While praising the mom for doing everything she could to protect her baby against viral infections, he noted that vaccination reduced but did not completely eliminate the risk for infection, and influenza, especially influenza B, was still circulating in the community. He recommended testing for RSV, flu, and COVID-19.
The mother was relieved when the test was negative. The baby was discharged home with supportive care and the diagnosis of viral bronchiolitis. The following day, the baby worsened and presented to a local emergency department. An extended viral panel performed on a nasal swab revealed the diagnosis: human metapneumovirus (hMPV).
Like RSV, hMPV is a member of the Pneumoviridae family, and clinical manifestations are often similar. Just like RSV, hMPV is a common cause of bronchiolitis in children. It can also cause upper respiratory tract infections, croup, pneumonia, otitis media, and asthma exacerbations.
hMPV infections are common, if less well known to parents than RSV and influenza. Nearly all children are infected at least once by age 5. According to the American Academy of Pediatrics, the incidence of hospitalizations attributable to hMPV in young children is lower than RSV but similar to influenza and human parainfluenza type 3 (hPIV3). Children hospitalized with hMPV tend to be older than those hospitalized with RSV.
Prior to the COVID-19 pandemic in the US, hMPV typically circulated from early January to early June, peaking in late March. By comparison, RSV season started earlier (typically late October), peaked in late December, and trailed off in April. There was considerable overlap with RSV circulation. Co-infections with these two viruses are well-described and may be associated with more severe disease. Seasonality for both hMPV and RSV was disrupted during the pandemic, and according to a recent CDC report that analyzed data from the National Respiratory and Enteric Virus Surveillance System (NREVSS), less than 5 weeks of co-circulation of RSV and hMPV occurred in most regions of the US during the 2022-2023 and 2023-2024 seasons. Notably, typical hMPV patterns have returned. Clinicians curious about hMPV circulation in their region can check out the NRVESS interactive dashboard at https://www.cdc.gov/nrevss/php/dashboard/index.html.

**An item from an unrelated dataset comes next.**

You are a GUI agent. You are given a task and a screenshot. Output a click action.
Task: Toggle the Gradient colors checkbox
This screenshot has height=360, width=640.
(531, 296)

Ultimately, the baby with hMPV returned to the pediatrician for follow-up and the mother wanted to talk about what might have been done to prevent this infection.
No vaccines are currently available to prevent hMPV, but candidate vaccines are being studied in adults and children. The safety and immunogenicity of an investigational combination mRNA vaccine targeting both hMPV and hPIV3 was recently evaluated in a phase 1b study. In children 12-59 months who were seropositive for both viruses at baseline, the investigational vaccine was well tolerated and boosted antibody levels. A study comparing two investigational live attenuated hPIV3/hMPV vaccines in children aged ≥ 24 months to < 60 months of age is ongoing.
For now, the best ways to prevent hMPV are the commonsense approaches recommended for the prevention of all viral respiratory tract infections. Wash hands frequently with soap and water. Avoid touching your eyes and mouth (or the eyes and mouth of your baby) with unwashed hands. Clean surfaces regularly that might be contaminated with hMPV, such as shared toys. Finally, stay away from sick people if you can. That recommendation, the mom and the pediatrician agreed, is the one that often seems impossible.